The chaste purity of the once ubiquitous “Unfinished” Symphony was brought to life in a finely judged performance here. The obscenely melodically rich first movement had just the right balance of poise and angst. The dramatic development section (surely one of the greatest moments in all music) was brought off with taste and passion, so that the dissolve into the first subject’s shimmering strings was a divine moment. Likewise the second movement kept the mood-swings in balance and the “walking pace” tempo was spot on. Though, as it should be, this complex journey was no walk in the park.
After the interval we were thrust into the equally rarefied world of Wagner’s Tristan und Isolde. After the Schubert it felt, at first, almost tawdry – elevated passion with too much flesh on the bone. Overblown orchestral forces and overripe singers blasting out for all they are worth – but once this initial shock subsided it was possible to settle down and just be swept along by what must be one of the most extraordinary love duets in all opera.

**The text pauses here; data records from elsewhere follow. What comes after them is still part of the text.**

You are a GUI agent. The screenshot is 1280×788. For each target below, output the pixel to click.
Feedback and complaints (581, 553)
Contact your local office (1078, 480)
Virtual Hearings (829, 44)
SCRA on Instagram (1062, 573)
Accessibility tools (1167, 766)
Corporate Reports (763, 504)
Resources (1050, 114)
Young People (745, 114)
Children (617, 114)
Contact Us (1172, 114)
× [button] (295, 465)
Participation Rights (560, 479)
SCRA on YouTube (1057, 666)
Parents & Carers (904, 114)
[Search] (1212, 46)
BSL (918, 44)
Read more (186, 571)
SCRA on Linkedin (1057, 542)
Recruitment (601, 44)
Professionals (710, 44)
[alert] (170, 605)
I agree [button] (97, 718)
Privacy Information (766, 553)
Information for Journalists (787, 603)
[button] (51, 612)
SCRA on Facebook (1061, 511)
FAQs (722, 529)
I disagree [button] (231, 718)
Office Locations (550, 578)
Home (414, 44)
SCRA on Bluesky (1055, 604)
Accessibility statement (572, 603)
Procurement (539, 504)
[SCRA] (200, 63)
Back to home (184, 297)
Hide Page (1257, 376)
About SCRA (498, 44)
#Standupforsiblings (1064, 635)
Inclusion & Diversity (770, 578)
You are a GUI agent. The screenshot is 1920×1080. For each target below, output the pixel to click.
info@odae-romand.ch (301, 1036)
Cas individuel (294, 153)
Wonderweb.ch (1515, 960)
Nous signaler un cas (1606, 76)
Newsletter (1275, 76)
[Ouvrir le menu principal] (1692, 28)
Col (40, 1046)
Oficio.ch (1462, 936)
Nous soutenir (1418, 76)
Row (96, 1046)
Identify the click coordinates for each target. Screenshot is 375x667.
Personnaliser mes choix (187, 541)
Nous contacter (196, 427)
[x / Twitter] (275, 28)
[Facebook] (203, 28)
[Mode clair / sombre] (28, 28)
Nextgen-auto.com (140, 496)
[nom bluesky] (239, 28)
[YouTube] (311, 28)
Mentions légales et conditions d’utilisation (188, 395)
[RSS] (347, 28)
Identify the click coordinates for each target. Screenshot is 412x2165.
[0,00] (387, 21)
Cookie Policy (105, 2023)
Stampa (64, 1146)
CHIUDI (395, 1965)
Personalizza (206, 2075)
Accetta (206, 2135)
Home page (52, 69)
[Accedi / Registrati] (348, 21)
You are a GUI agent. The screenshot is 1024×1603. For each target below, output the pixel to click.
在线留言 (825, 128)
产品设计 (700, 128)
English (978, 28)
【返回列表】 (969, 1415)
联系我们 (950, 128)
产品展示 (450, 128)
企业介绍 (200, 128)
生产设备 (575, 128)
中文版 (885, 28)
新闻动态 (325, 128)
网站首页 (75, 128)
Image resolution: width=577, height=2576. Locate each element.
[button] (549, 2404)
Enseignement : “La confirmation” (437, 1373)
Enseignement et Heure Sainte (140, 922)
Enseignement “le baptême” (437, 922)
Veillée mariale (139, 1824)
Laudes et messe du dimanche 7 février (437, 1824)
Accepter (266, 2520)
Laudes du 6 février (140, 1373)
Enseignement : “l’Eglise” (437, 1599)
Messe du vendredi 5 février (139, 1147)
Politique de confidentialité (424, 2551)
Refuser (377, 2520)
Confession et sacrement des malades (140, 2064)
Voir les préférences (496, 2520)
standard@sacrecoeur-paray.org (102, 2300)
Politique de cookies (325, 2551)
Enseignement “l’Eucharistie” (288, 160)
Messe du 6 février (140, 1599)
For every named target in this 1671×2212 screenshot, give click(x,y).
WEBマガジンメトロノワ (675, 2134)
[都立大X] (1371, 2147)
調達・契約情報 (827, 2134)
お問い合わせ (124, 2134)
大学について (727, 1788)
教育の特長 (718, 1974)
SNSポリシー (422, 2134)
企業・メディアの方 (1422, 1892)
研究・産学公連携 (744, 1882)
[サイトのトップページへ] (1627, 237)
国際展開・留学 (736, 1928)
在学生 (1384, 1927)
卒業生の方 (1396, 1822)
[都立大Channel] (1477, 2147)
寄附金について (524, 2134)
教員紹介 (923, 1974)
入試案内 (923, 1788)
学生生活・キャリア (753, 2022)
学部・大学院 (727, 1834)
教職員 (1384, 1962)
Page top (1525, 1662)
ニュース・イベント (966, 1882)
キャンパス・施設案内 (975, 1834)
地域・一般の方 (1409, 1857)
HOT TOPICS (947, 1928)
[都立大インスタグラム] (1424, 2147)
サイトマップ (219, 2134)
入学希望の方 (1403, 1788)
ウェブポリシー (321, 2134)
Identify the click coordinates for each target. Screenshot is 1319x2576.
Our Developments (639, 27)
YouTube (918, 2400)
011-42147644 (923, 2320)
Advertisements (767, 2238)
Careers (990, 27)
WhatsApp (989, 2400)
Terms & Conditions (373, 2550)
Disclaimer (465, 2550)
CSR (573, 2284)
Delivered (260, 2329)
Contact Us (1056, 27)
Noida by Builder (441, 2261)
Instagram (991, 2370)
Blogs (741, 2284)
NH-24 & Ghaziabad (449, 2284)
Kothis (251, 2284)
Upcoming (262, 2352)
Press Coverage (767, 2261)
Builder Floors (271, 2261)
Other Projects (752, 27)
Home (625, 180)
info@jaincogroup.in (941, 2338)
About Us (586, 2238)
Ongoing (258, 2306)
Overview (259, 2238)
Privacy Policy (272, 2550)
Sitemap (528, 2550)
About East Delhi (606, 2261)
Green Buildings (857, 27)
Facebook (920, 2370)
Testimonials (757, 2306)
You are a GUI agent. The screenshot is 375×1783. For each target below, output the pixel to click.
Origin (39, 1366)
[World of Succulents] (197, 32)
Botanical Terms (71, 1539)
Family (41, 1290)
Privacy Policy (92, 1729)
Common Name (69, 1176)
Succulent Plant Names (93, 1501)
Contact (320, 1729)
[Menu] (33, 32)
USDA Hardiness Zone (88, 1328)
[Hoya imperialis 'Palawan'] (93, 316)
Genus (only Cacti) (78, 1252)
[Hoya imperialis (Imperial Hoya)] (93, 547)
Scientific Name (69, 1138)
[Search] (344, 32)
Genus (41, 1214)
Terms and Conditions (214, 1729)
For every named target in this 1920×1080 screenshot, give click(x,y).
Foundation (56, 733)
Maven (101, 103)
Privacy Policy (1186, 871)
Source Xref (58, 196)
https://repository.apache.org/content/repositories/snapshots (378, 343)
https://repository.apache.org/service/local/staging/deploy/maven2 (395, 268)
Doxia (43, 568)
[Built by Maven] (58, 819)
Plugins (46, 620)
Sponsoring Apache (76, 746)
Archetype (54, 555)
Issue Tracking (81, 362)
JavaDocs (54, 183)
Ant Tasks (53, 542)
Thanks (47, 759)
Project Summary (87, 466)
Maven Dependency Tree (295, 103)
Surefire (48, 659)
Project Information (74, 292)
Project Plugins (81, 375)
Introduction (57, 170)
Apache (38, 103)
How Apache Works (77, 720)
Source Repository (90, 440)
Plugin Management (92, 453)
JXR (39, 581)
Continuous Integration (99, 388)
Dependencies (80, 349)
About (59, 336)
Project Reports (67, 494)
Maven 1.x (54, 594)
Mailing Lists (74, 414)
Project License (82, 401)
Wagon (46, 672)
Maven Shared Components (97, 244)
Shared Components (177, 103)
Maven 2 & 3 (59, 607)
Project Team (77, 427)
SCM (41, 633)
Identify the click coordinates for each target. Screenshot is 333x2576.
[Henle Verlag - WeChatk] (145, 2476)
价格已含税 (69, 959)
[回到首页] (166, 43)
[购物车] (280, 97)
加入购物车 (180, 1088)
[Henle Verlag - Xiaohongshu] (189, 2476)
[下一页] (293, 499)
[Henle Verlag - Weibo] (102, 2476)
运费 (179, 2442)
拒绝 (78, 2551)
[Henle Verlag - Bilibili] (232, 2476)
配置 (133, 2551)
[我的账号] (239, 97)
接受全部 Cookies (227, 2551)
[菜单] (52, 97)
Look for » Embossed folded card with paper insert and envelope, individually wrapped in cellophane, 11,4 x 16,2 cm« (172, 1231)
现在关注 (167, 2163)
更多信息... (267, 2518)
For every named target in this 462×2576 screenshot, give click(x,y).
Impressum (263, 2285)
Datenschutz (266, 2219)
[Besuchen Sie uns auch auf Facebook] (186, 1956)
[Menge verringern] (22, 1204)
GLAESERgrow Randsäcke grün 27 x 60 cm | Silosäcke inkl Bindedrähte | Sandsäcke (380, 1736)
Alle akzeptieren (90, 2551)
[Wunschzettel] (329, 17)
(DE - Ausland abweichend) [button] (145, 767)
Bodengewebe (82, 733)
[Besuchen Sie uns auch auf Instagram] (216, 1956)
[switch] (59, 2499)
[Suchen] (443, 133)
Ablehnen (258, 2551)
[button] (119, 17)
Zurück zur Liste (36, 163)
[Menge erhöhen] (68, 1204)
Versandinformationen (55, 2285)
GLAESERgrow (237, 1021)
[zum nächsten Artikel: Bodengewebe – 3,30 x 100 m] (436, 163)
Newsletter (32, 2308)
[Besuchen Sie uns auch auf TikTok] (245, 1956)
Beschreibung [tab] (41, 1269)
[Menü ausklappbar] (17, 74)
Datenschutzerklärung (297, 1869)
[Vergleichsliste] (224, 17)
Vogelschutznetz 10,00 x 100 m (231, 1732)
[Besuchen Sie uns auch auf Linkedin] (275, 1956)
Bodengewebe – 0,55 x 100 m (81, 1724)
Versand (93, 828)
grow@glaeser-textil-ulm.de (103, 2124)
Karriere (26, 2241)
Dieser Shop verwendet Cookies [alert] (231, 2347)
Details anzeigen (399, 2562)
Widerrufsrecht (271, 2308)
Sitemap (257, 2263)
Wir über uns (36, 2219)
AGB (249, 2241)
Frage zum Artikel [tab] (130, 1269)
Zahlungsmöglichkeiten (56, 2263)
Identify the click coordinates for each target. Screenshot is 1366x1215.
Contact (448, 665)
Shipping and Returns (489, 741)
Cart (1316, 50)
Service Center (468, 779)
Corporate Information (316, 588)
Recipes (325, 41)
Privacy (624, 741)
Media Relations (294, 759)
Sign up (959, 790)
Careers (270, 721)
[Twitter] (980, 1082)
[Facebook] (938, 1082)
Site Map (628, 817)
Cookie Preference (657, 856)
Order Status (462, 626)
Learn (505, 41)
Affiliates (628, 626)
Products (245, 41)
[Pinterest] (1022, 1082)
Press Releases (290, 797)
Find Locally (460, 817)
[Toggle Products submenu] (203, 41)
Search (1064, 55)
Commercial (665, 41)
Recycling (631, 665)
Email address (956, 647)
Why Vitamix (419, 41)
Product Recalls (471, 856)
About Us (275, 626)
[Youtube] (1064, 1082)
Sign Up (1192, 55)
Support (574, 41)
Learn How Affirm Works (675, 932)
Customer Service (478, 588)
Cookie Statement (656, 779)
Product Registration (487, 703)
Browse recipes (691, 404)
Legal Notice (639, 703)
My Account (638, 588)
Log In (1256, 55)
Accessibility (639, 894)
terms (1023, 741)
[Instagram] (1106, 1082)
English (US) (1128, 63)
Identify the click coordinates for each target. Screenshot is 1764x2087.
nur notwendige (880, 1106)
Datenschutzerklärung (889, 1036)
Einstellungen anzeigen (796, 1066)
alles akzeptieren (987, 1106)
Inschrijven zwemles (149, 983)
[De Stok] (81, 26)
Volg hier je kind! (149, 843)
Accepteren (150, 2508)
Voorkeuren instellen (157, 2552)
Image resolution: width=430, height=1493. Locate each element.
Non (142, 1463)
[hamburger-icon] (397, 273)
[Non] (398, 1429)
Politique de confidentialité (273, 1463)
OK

However high-minded Wagner’s own libretto is, the music is pure sex. The passage when the lover’s meet alone for the first time, is hysterical and disturbing and after that subsides, the gradual build up towards the coitus interruptus is spellbinding and sensual. By then, all thoughts of Schubert’s lonely and anxious world were long gone.
And this was a performance to confirm the true musical genius of the piece. Harding and the LSO seemed to relish the score from first to last note. One felt that both orchestra and singers could let themselves go, knowing that they didn’t have to pace themselves over three acts.